The error you run into means your output file names have duplicates. Since you use the ID column directly now into filename, it means in your combined_df table the ID column has duplicates from that table. We checked and made sure that the original ID does not duplicate. However we did not check about duplicates in the ID column -- these columns should have different start positions.
If you use this logic:
{"_".,join([chrom, start_pos, end_pos, _meta_info[2]]) if _meta_info[2] != _meta_info[3] else _meta_info[2]}
that would "fix" the issue. The problem with the above proposal is that for each gene you will save different events to different places. But at least you can implement that for your toy data and see.

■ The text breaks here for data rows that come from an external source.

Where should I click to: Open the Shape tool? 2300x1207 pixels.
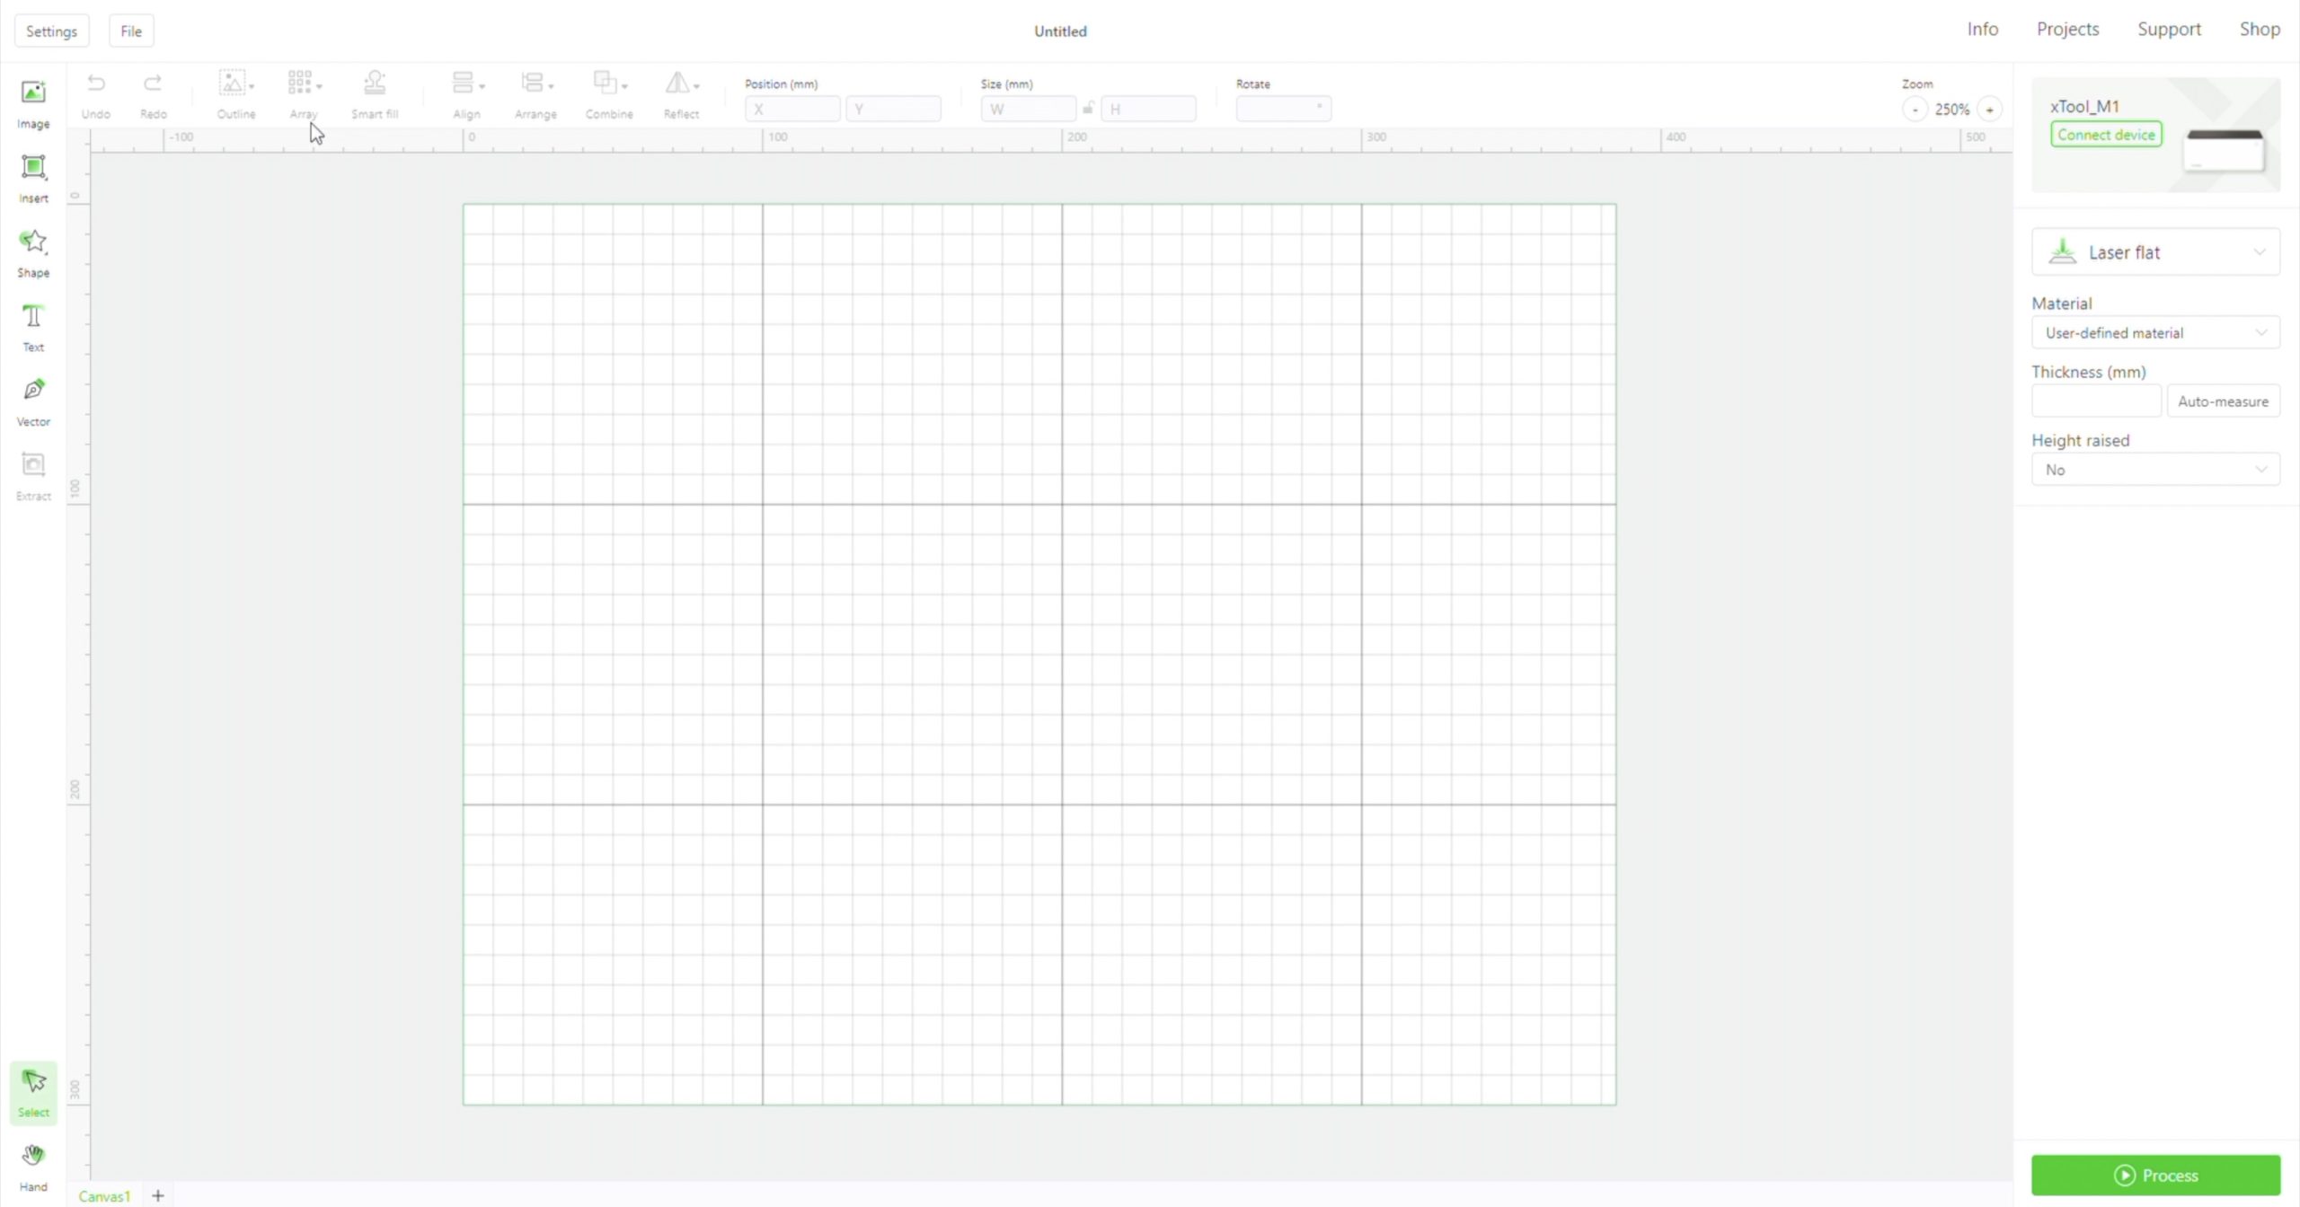tap(33, 251)

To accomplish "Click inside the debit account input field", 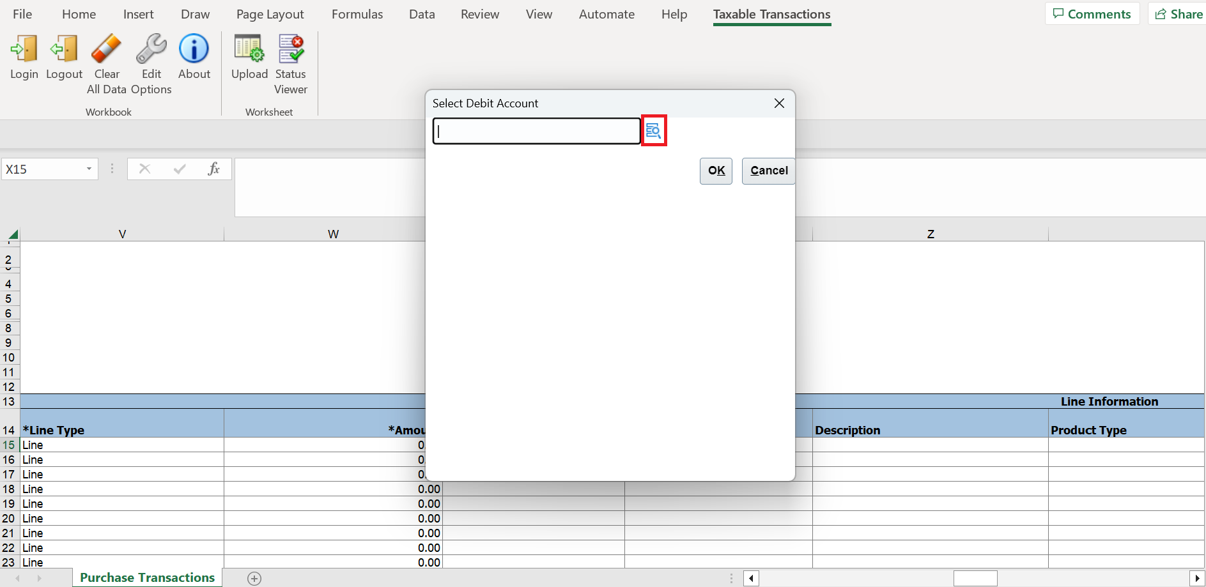I will [x=536, y=130].
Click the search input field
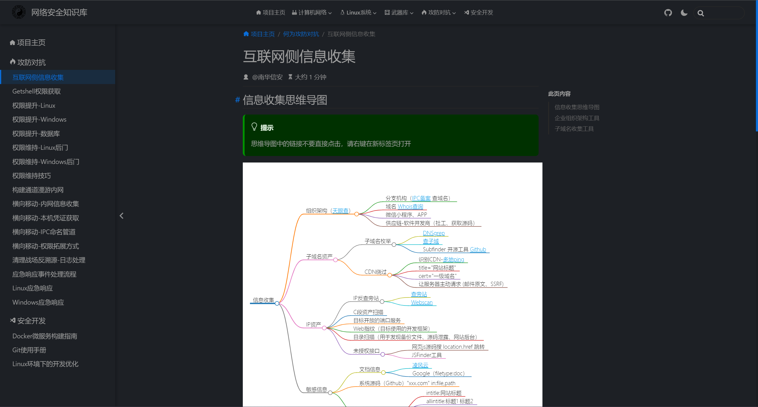The image size is (758, 407). (x=724, y=13)
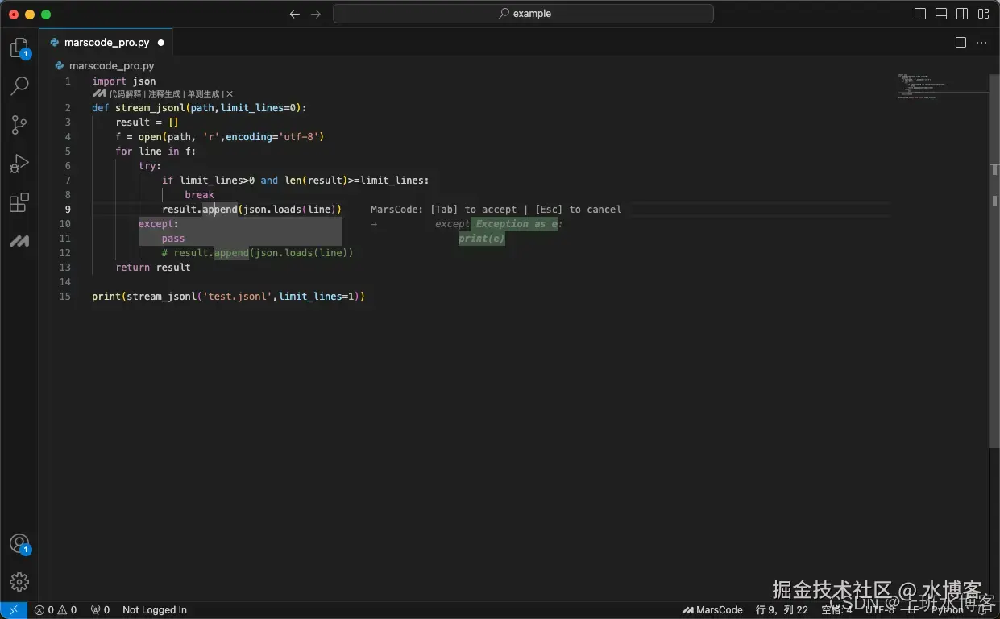Toggle the primary side bar layout button

click(x=920, y=14)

To keep events within the same gene into the same file, the other idea that may work is this --- you turn the data below:
chr1 12315 12316 ENSG000001 isoform1,isoform2
chr1 12340 12341 ENSG000001 isoform3
Into
chr1 12315 12341 ENSG000001 isoform1,isoform2,isoform3
That is, to further combine rows by the ID column using min(start) and max(end). This will give you unique ID column.
Then in your data extraction code you will extract and get this range of values into the output of tabix_region which may also contain other genes but it is okay because in the tabix_region function you will also further filter it by the Original ID column i believe, so you only subset the lines including isoform1, isoform2 and isoform3.
I hope what I explained makes sense to you.
Thanks for reminding the duplicates, I think the problem is that I did not aggregate conditions etc. in function and leave duplicate ID in the regional data. I've tested with sQTL and eQTL data and that works.
Hi @gaow please review code/cis_analysis/cis_workhorse.ipynb before you merge it.